The Big Picture
Been to the flicks recently? Impressed by the sound system? Thought not. Tim Goodyer looks at the current plight of cinema sound and some of the digital alternatives.
A SUCCESSFUL CAREER IN FILM MUSIC IS A COMMON MUSICIANS GOAL, YET TODAY'S CINEMAS ARE STILL USING YESTERDAY'S SOUND TECHNOLOGY. WHAT CAN BE DONE TO BRING FILM SOUNDTRACKS INTO THE '90S?
SO YOU'RE NOT going to be a pop star or pioneer new techniques in experimental sound composition - instead you're going to put music to pictures on The Big Screen. Aside from the music, what technical considerations need to be made? Sure, films use stereo imaging for the music, but what about the dialogue and fx - how do they fit into the picture? And what about the last link in the chain, the replay of the soundtrack in cinemas country- or world-wide?
With the launch of more television channels in the UK and the increasing quality of home video replay systems, it's small wonder that movie theatres are currently facing some stiff competition. What the cinema currently has is a virtual monopoly on new films and a screen big enough to give the images a presence beyond the scope of domestic television. What the cinema does not have at present is a sound system that matches the scale of its pictures. Let's take a look at the 1990 film theatre - not at the quality of the images, not in terms of theatrical presentation, not even in terms of the state of the auditorium, but simply the sound the audience hears.
The history of cinema sound is well documented, with today's systems little changed from techniques developed over 20 years ago. While digital techniques for storage and transmission of sound have improved the production stages, the same cannot be said for the average movie theatre.
The cinema needs to recapture a sense of awe and mysticism that it has lost over the years, to offer an experience both visual and aural not readily available within the home. Technological advances in the professional audio sector have progressed to the point where a distinction between domestic systems and the movie theatre should be more than clearly obvious. Naturally it is the task of the producer and director to use the tools and people at his or her disposal to their best advantage. Unfortunately, a lack of adherence to standards and bad practice within the theatre industry can easily ruin the efforts of all concerned. A large screen poorly illuminated, or a projector with motion instability is an irritation compounded by scratches, dirt, bad splices and irrational cue dots. Poor sound in the form of unclear dialogue and distortion is a good case for renting or buying the video instead. Admittedly, sound is subjective because we all hear slightly differently, but ground rules should still apply to allow a satisfactory sound balance to be achieved.

Interface element records:
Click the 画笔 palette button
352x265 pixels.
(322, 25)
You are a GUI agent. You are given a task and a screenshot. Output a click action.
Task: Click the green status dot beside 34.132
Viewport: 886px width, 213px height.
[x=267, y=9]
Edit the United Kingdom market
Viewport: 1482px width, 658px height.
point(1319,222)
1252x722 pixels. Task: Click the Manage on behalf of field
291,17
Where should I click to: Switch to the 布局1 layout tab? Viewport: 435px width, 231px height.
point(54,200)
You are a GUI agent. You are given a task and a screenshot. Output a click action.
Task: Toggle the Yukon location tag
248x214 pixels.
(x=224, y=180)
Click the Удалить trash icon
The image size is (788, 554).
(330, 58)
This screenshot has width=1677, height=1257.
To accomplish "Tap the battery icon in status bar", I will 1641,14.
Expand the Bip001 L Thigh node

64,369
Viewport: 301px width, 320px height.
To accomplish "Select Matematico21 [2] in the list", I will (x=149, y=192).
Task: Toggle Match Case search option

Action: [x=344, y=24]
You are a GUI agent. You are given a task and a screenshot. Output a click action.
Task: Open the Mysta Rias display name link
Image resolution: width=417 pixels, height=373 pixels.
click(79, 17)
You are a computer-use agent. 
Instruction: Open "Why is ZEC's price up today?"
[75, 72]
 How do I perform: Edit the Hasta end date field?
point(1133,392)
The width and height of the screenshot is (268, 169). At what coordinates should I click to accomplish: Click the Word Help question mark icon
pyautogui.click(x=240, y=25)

*SET TASK*.
Proceed with the text on cinema sound technology, picking up right after its final sentence.

*RESULT OF THIS TASK*.
Television sound uses a mono FM transmission system which is technically superior to the 35mm optical system which serves the cinema - and then there's the more advanced two-channel digital NICAM that is now beginning to be broadcast. Couple this with domestic hi-fi video recorders, CDV machines and Dolby Pro-Logic stereo decoders - and with HDTV (High Definition Television) around the corner, what price a cinema ticket?
THE MAJORITY OF 35mm film soundtracks are optically based using Dolby SVA encoding with Dolby A noise reduction. Lately, film prints using Dolby SR noise reduction (offering increased dynamic range and reduced distortion) have become more widespread. From the film's two tracks, four tracks: "left", "centre", "right" and "surround" are derived. Basically the stereo pair take care of the music, leaving one channel each for dialogue and ambience or special effects. The engineering behind this is straightforward and admirably suits the requirement for central dialogue, stereo music and ambience when required. However, there are serious limitations to the optical sound reproduction system in its current form, besides the replay system in the theatre. With an optical dynamic range of 45dB (60dB with Dolby A), a frequency response from 40Hz-12kHz and a THD (Total Harmonic Distortion) that varies between 4% and 40%, the optical system by comparison with other storage media is a poor relation.
Many theatres still do not decode the two tracks on film to a reliable mono, wrongly assuming that a mono solar cell accomplishes this task automatically. Compression-related effects of the noise reduction encoding process for either Dolby A or SR are simply ignored. Fortunately the acoustic properties of the cinema screen (behind which some of the speakers are usually positioned) as an attenuator of high frequencies allows it to act as a good mask for those theatres not fitted with the correct decoding equipment - but the nuances of low-level detail and dynamic punch are lost all the same.
For a reduction in inter-channel crosstalk and improved frequency response, 70mm magnetic prints use discrete tracks for each channel. Furthermore, each track may be encoded with either Dolby A or SR noise reduction for greater fidelity. In contrast with 35mm optical, the cost of producing a 70mm print is approximately five times greater, even though the result may not be five times better.
To achieve good results from both 35mm and 70mm requires continual maintenance, especially azimuth alignment on 35mm and head wear on 70mm. From this point on in the sound chain - equalisers, amplifiers, loudspeakers and the auditorium acoustics - the commissioning sound engineer is responsible. Blind faith in spectrum analysers and lack of good hearing accounts for some theatres sounding well-balanced, while others sound shrill and tiresome.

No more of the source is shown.